Abstract
We introduce Genetic Instrumental Variables (GIV) regression – a method to estimate causal effects in non-experimental data with many possible applications in the social sciences and epidemiology. In non-experimental data, genetic correlation between the outcome and the exposure of interest is a source of bias. Instrumental variable (IV) regression is a potential solution, but valid instruments are scarce. Existing literature proposes to use genes related to the exposure as instruments (i.e. Mendelian Randomization – MR), but this approach is problematic due to possible pleiotropic effects of genes that can violate the assumptions of IV regression. In contrast, GIV regression provides accurate estimates for the causal effect of the exposure and gene-environment interactions involving the exposure under less restrictive assumptions than for MR. As a valuable byproduct, GIV regression also provides accurate estimates of the chip heritability of the outcome variable. GIV regression uses polygenic scores (PGS) for the exposure and the outcome of interest, both of which can be constructed from genome-wide association study (GWAS) results. By splitting the GWAS sample for the outcome into non-overlapping subsamples, we obtain multiple indicators of the outcome PGS that can be used as instruments for each other. In two empirical applications, we demonstrate that our approach produces reasonable estimates of the chip heritability of educational attainment (EA) and, unlike the results using MR, GIV regression estimates find that the positive relationship between body height and EA is primarily due to genetic confounds that have pleiotropic effects on both traits.
Footnotes
This research was facilitated by the Social Science Genetic Association Consortium (SSGAC) and by the research group on genetic and social causes of life chances at the Zentrum für interdisplinäre Forschung (ZiF) Bielefeld. Data analyses make use of the UK Biobank resource under application number 11425. We acknowledge data access from the Genetic Investigation of ANthropometric Traits Consortium (GIANT). We used data from the Health and Retirement Study (HRS), which is supported by the National Institute on Aging (NIA U01AG009740, RC2 AG036495, RC4 AG039029). HRS genotype data can be accessed via the database of Genotypes and Phenotypes (dbGaP, accession number phs000428.v1.p1). Researchers who wish to link genetic data with other HRS measures that are not in dbGaP, such as educational attainment, must apply for access from HRS. We are very grateful to Richard Karlsson Linnér for help with the GWAS analyses in the UK Biobank and to Aysu Okbay for providing us with subsets of the GWAS meta-analysis on educational attainment. We thank Patrick Turley, Daniel J. Benjamin, Jonathan P. Beauchamp, Niels Rietveld, Eric Slob, Hans van Kippersluis, Benjamin Domingue, and Lisbeth Trille Loft for productive discussions and comments on earlier versions of the manuscript. Furthermore, we thank Elliot Tucker-Drob for pointing us to the necessary correction of the heritability estimate in our model. The study was supported by funding from an ERC Consolidator Grant (647648 EdGe, Philipp D. Koellinger).

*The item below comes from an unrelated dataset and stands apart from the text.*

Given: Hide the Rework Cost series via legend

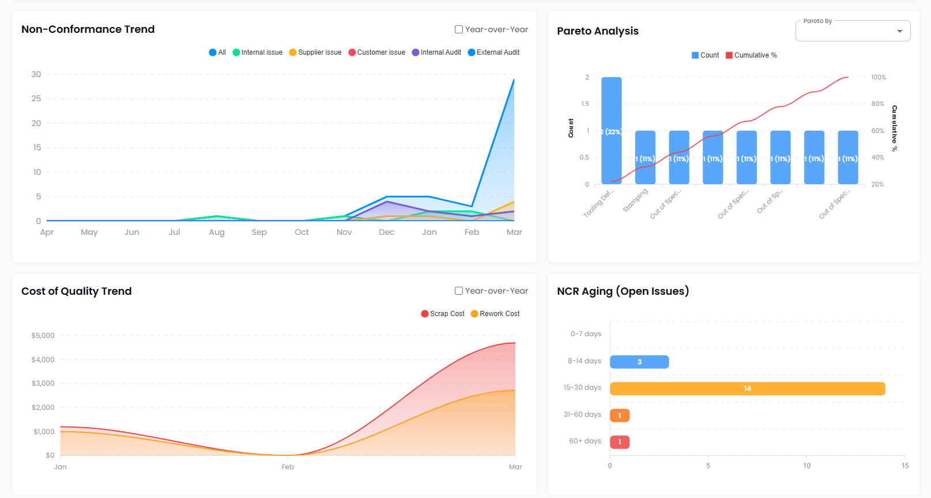Looking at the screenshot, I should [x=474, y=314].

↵1 This conclusion assumes that the two PGS are estimated from the same population. In principle, the PGS for a trait could vary across sub-populations. Using a PGS from one subpopulation as an instrument for a PGS from another subpopulation could cause a violation of the exclusion restriction. This potential problem is solved if the two scores are estimated from randomly chosen subsamples of a single GWAS sample after randomly excluding related individuals so that the final sample consists only of unrelated individuals. This can be done using the UK Biobank.

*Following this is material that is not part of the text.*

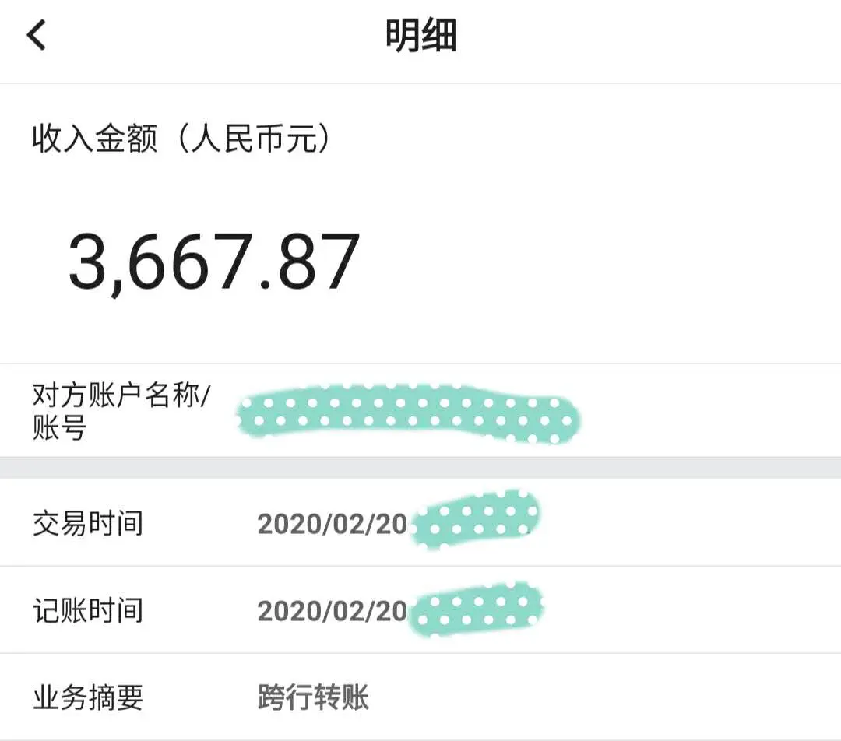Select the 记账时间 date 2020/02/20
841x741 pixels.
tap(332, 611)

↵2 This issue is similar to the attenuation of predictive accuracy of a PGS that results from an imperfect genetic correlation between the GWAS summary statistics in the hold-out sample and the GWAS summary statistics in the discovery sample [16].

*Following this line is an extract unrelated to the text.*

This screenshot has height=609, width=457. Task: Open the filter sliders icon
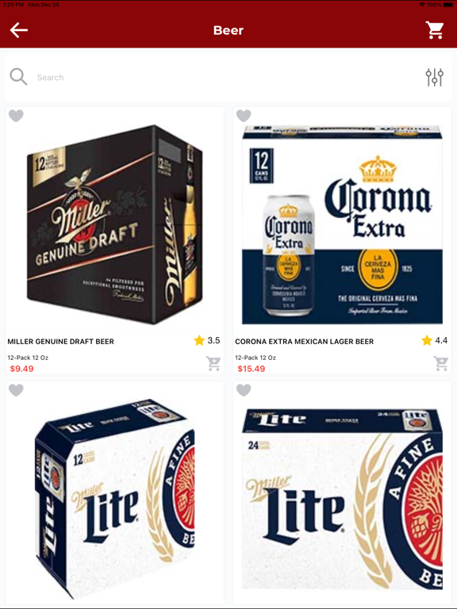click(434, 77)
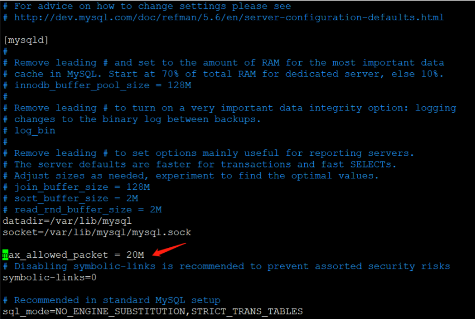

↵3 We could, for example, imagine replacing each of the variables in equation 8 with the residual of this variable from an OLS regression of that variable on the variables in X.
↵4 one component is the difference between the true PGS for y, without controls for X and T, and the predicted PGS for y (without controls for X and T) from Sy2). The other component is the difference in the coefficients of G on y in the presence and the absence of Xand T.
↵5 RAND HRS Data, Version O. Produced by the RAND Center for the Study of Aging, with funding from the National Institute on Aging and the Social Security Administration. Santa Monica, CA (August 2016). See http://www.rand.org/labor/aging/dataprod/hrs-data.html for additional information.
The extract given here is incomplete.